Top of AVAILABLE RECORDS

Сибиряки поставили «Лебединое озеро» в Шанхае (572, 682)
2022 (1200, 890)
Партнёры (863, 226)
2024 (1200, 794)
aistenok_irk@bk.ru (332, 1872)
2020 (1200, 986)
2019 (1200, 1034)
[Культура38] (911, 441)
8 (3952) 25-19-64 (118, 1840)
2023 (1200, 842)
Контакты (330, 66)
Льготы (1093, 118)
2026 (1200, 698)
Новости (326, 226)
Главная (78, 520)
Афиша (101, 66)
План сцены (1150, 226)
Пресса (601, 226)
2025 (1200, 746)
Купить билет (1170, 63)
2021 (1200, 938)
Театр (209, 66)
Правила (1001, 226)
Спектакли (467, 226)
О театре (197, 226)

Bottom of AVAILABLE RECORDS

◆ **WORK ORDER**
Copy, exactly as written, the lines above, beginning with the one that contains "[Культура38] (911, 441)" and ending with the last.

◆ **RESPONSE FOR THIS EXERCISE**
[Культура38] (911, 441)
8 (3952) 25-19-64 (118, 1840)
2023 (1200, 842)
Контакты (330, 66)
Льготы (1093, 118)
2026 (1200, 698)
Новости (326, 226)
Главная (78, 520)
Афиша (101, 66)
План сцены (1150, 226)
Пресса (601, 226)
2025 (1200, 746)
Купить билет (1170, 63)
2021 (1200, 938)
Театр (209, 66)
Правила (1001, 226)
Спектакли (467, 226)
О театре (197, 226)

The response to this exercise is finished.